I mean, in my graduate ML classes the first "homework" assignment was always just a problem set of probability and distribution questions. They were simple questions, but you'd be surprised how many people dropped the class after that first assignment.

There are a lot of people out there who have memorized how to implement k-means and PCA but would absolutely struggle to understand what they're actually doing or interpret the results in a meaningful way. A HUGE part of being a data scientist is presenting information in a useful way. That's why PhDs are favored because with their experience having to write grants to get funding for their research they're exactly the type of people that can take a naive problem, work it to a result, and then sit in front of a board room of non-technical people and explain why their result was worth the money that was given to them.

That's why PhDs are favored because with their experience having to write grants to get funding for their research they're exactly the type of people that can take a naive problem, work it to a result, and then sit in front of a board room of non-technical people and explain why their result was worth the money that was given to them.

My wife has a PhD in comparative lit, but she now works in banking. Her PhD gave her a superpower: Reading. She can quickly absorb large amounts of text with abstruse, complex, and subtle distinctions and tell you very nitpicky things about it. She thinks financial/banking regulations are light reading in comparison to the stuff she waded through to get her PhD. (It's also quite surprising: the number of C-level people in banking who have little patience for reading. She's won a number of boardroom battles because she has actually read things.)

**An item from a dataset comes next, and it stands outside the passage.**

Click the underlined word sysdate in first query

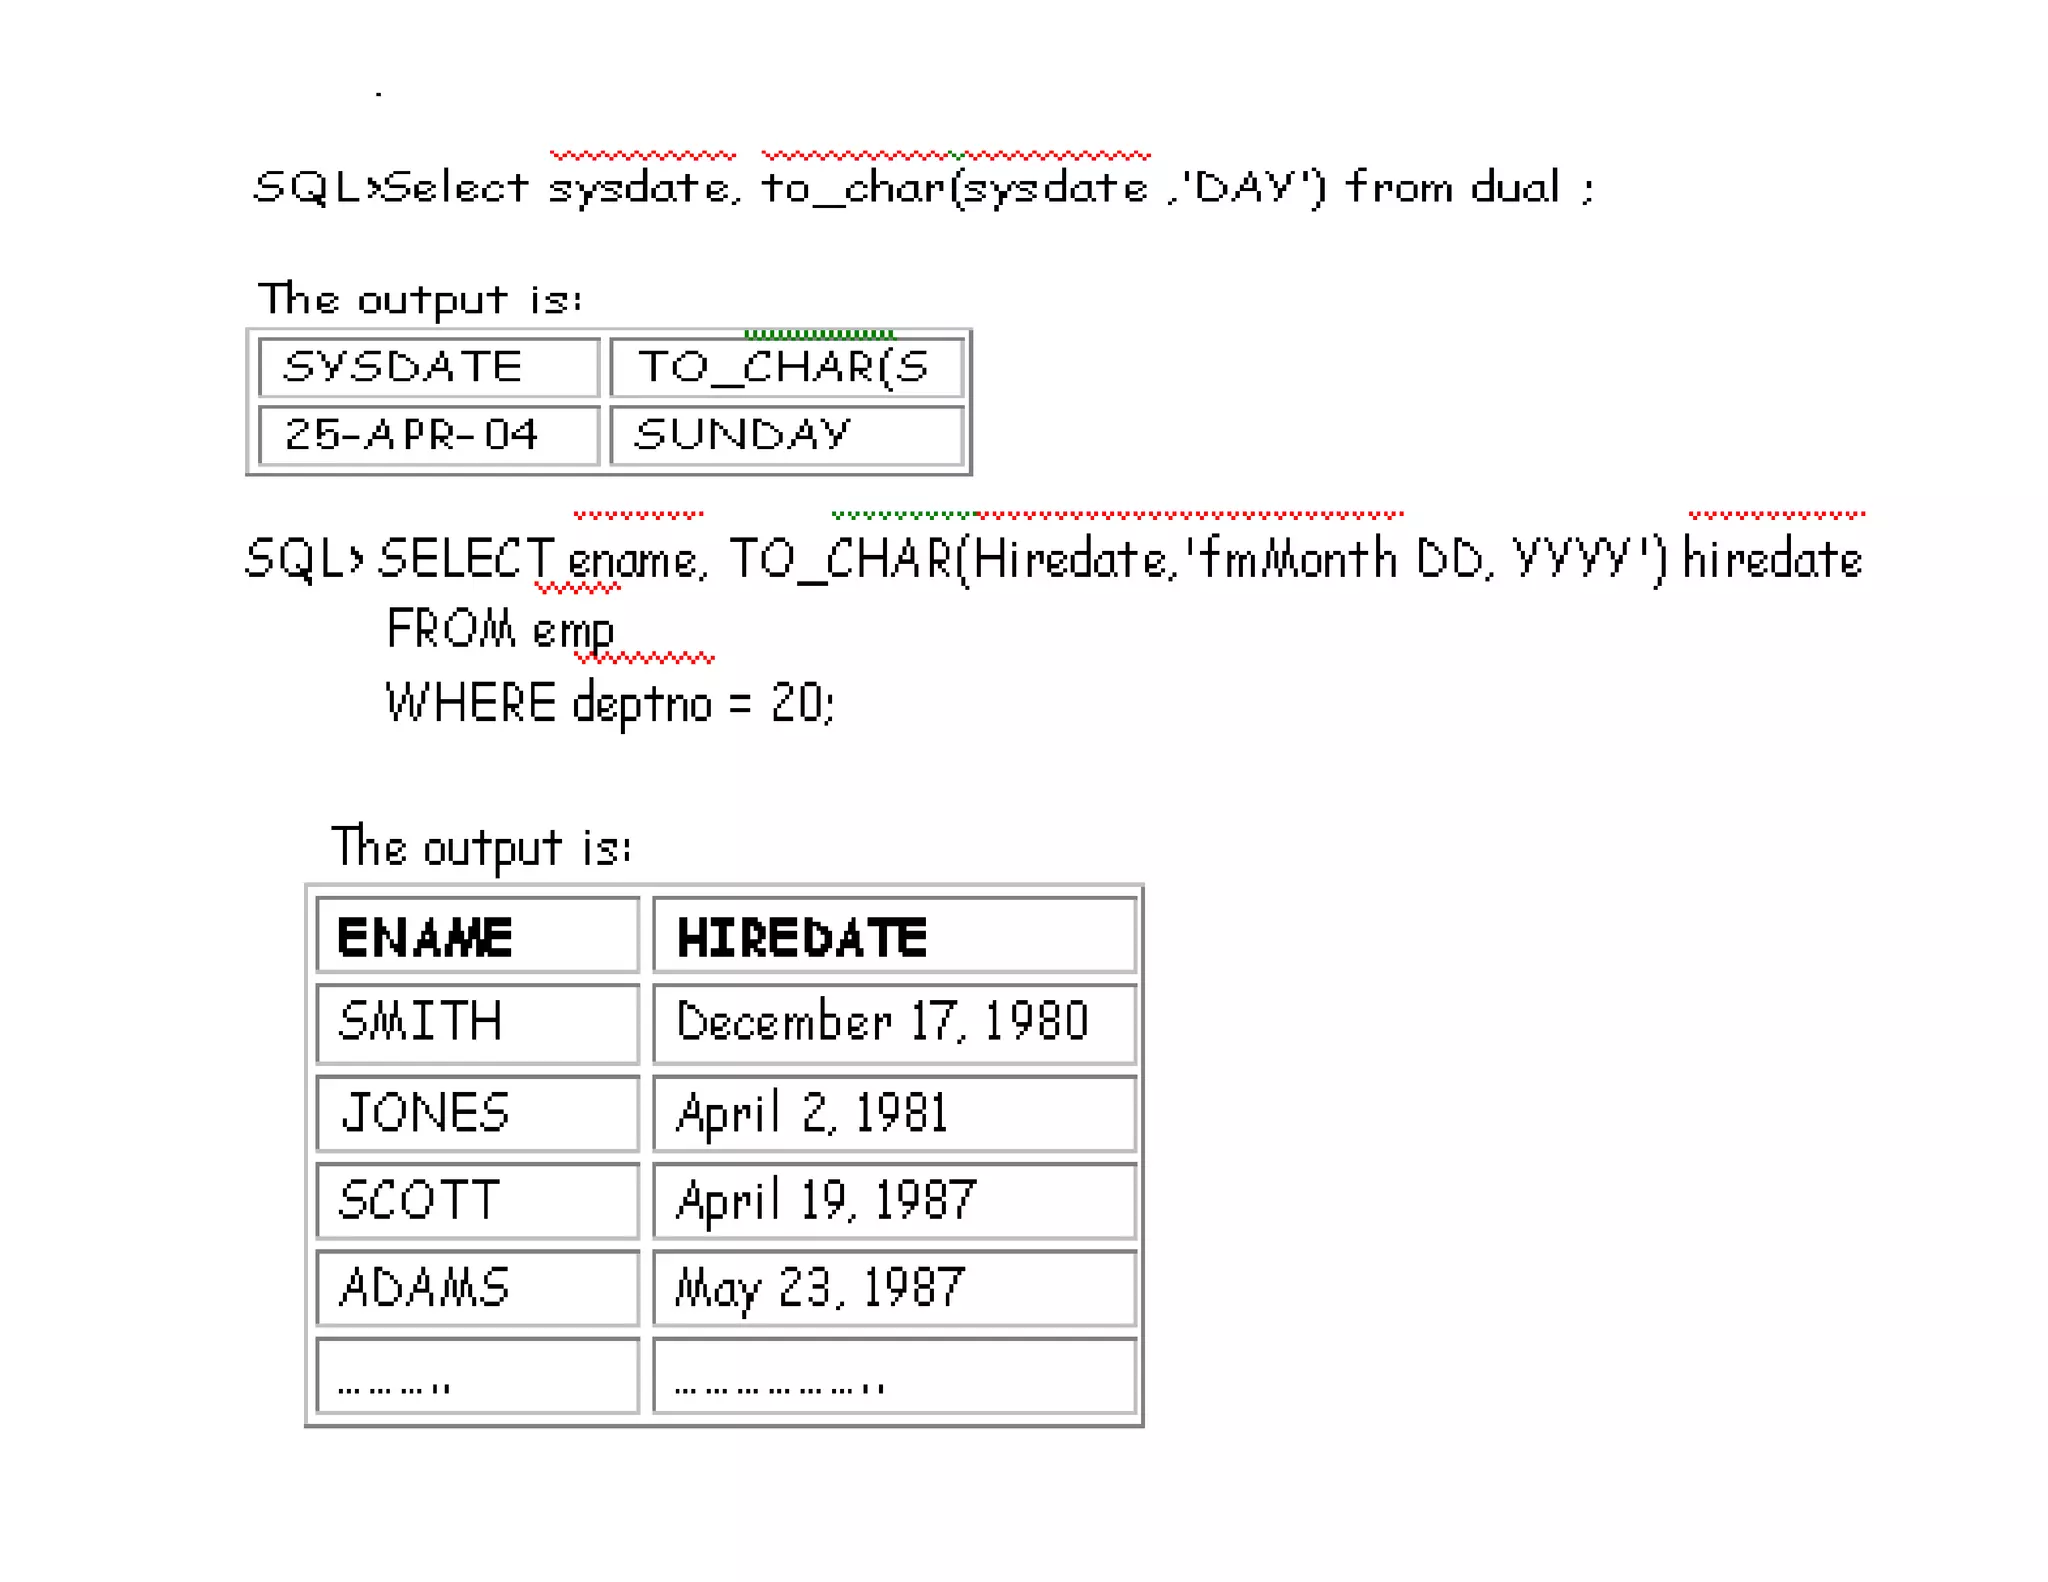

I think training in literary analysis is a secret superpower for life. It gives people tools to make reliable inferences from text about motivations, assumptions, biases, etc., and to spot attempts to use phrasing to hide or obscure things. Great for reading emails, contracts, reports, etc.--and for editing your own writing for clarity (or not, if that's what you're going for...).
> I think training in literary analysis is a secret superpower for life

what exactly do you mean by literary analysis here? i have (in my opinion) extremely good reading comprehension skills, in that i can read and understand the literal meaning of almost any text (provided i understand the context), and i got an 800 on the critical reading section of the SAT. on the other hand, i can't for the life of me read a book and pick out any of the major themes without having them spoon-fed to me. i was always terrified when i was expected to have my own opinion about a text to use as the topic for a paper.

The surface area of "gotchas" in data science is much larger than software engineering because you have all the "gotchas" from programming/software engineering AND all the new "gotchas" from data science.

For data science the big one is over fitting, which everyone talks about, but can happen in really insidious ways in production. You have to be very disciplined and careful with the data to prevent over fitting.

Another big one is productionizing data science, which in my opinion most data scientists don't have a ton of experience with.

The actual training of the models part of data science isn't that hard, its actually making it work with the crappy data that exists in the real world and putting it into production that are the really hard parts.

I think the obvious "gotchas" are problem definition (Am I formulating the problem in a way that will allow me to create value? a concrete example: am I modeling churn correctly?), overfitting, target leaks, and model trouble shooting / improvement (i.e. the model is doing OK, can it do better? How much better? How do we get there? Remembering that small performance gains can mean big $ at scale). On the reporting side, how confident that what I'm reporting is real? This is where the "science" training is helpful. Programming experience is relevant in the sense that implementation is important, i.e. it's far too easy to introduce critical target leak bugs when engineering features.

Of course we can abstract the root argument; for a given job, among those qualified to fill that job, there exists at least one person who has auto-learned the skills required to perform the job. This is probably true.